The egotism of superiority

Whether there is an implicate (implicit) order beyond the explicate (explicit) order in the universe, as suggested by some of the writers mentioned in my posts, cannot surely be decided by other than speculation; or through a rare ability to peer beyond the veil of maya (of Hinduism) or to intuit Plato’s ‘forms.’

The issue thus is whether the experienced physical realm (the explicit order) reflects, or is an emanation of, a background ethereal realm (the implicit order); and whether the latter realm may be accessible to the ‘third eye’ of some individuals. Remember though J. Krishnamurti’s advice: Those who know, cannot tell; this knowledge is beyond words.

However, we also need to be mindful of Ram Krishna’s allegedly repeated claim that he could see ‘the Mother’ (God?), when he apparently ran around naked, and was therefore seen as a madman. Yet he became a very wise man whose thoughts became sought by people from different cultures. His profound insight into the reality of existence was said to have been influenced, in part, by his experience of other major religions.

I can confirm, through direct exposure to ethno-cultural diversity, the value of other religions to finding paths to God, and which Ram Krishna supported.

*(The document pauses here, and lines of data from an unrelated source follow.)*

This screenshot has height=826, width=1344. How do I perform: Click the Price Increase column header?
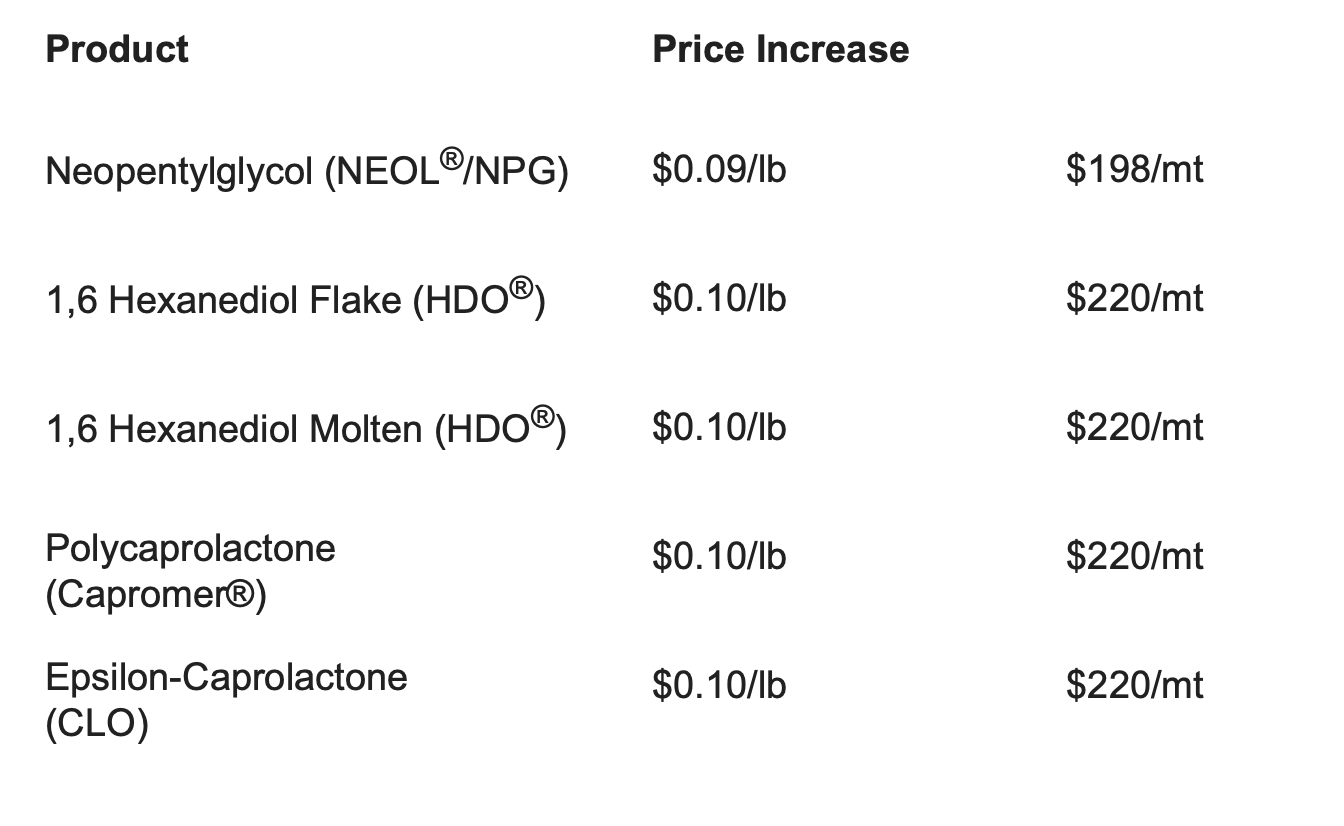click(x=781, y=49)
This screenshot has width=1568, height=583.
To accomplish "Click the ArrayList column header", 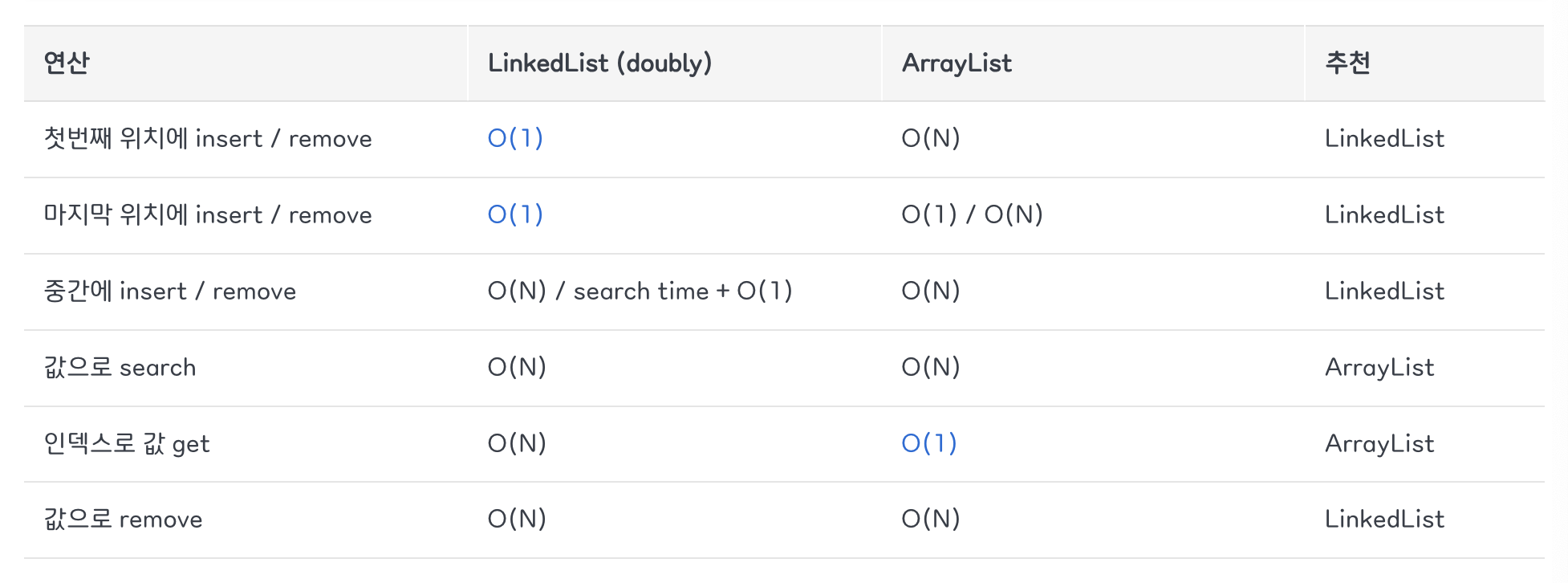I will click(x=957, y=63).
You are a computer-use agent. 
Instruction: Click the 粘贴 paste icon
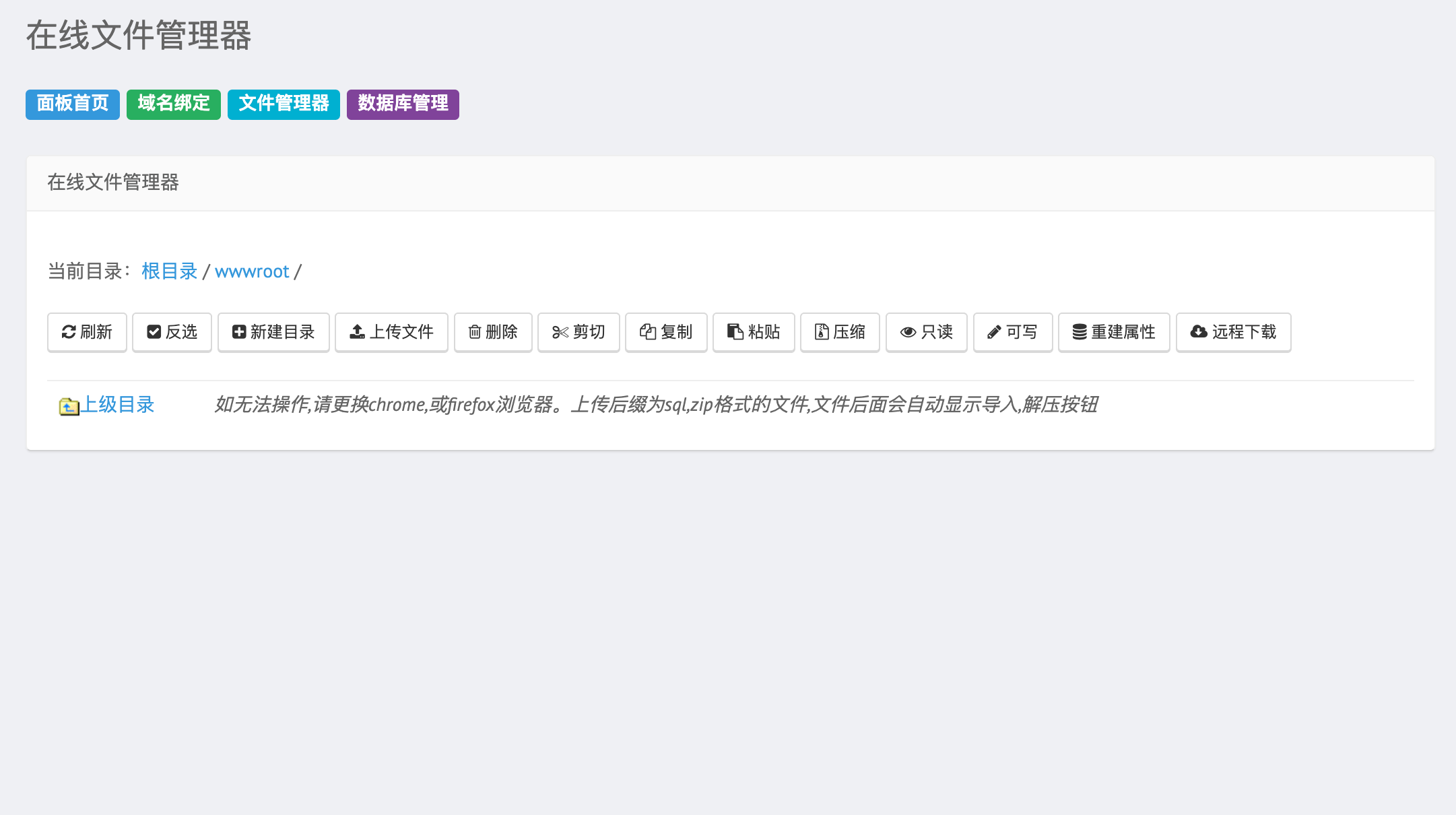(753, 332)
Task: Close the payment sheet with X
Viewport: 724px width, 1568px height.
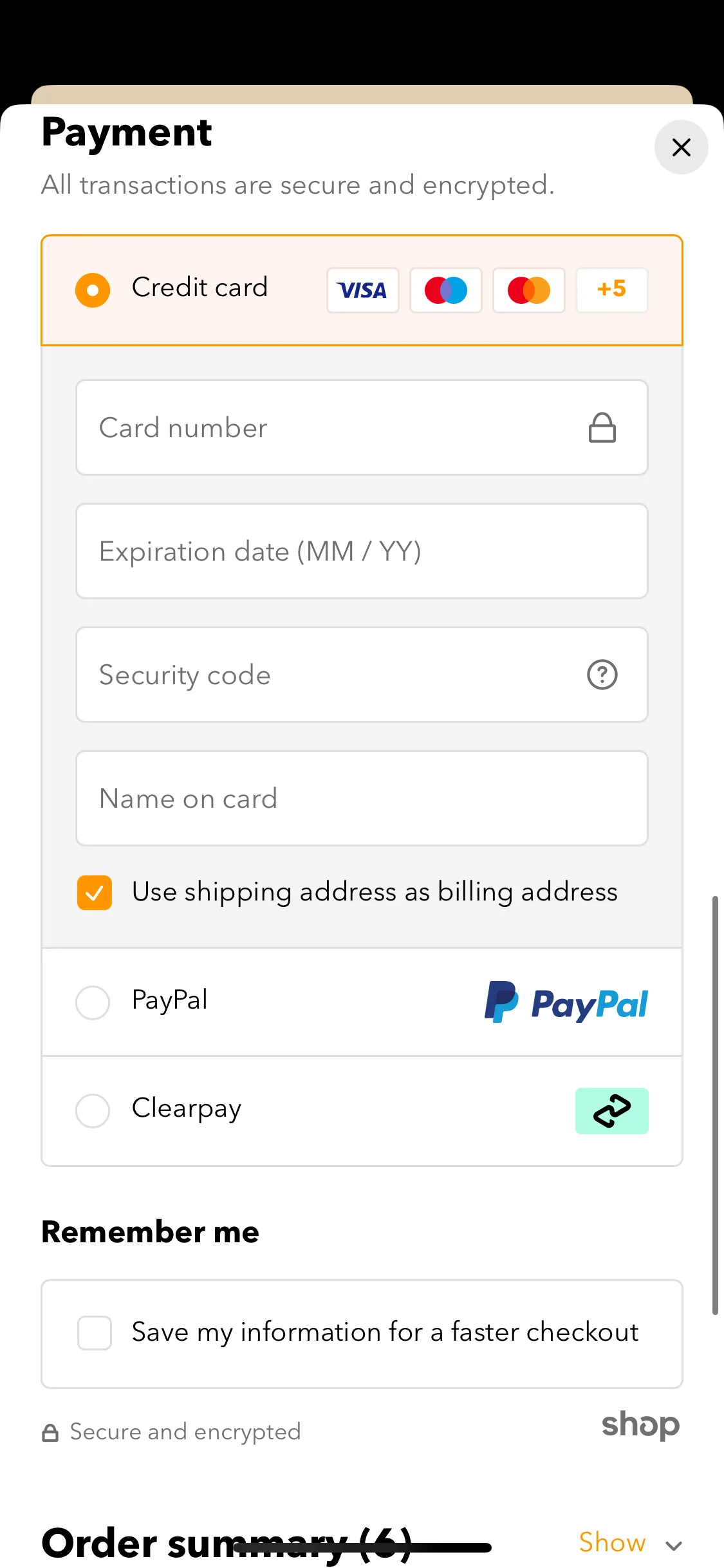Action: pos(682,147)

This takes me to the following point. There are so many individuals, especially laymen (never women, in my experience) who claim superiority of their religious sect over all others. If one is born into a religion, what are the chances of standing outside it while looking at all religious sects or religions? How objective can one be? But then, why compare religions? To what end? To feel superior?

Second, why is it important to have only the one elephant on which to ride into the deep jungle seeking that famous guru? Would not any ride-able elephant do? Would one feel superior knowing that one has the right elephant? Would this not represent a flaunting of one’s ego?

Indeed, has not humility been recommended by the more humanistic leaders of the great religions?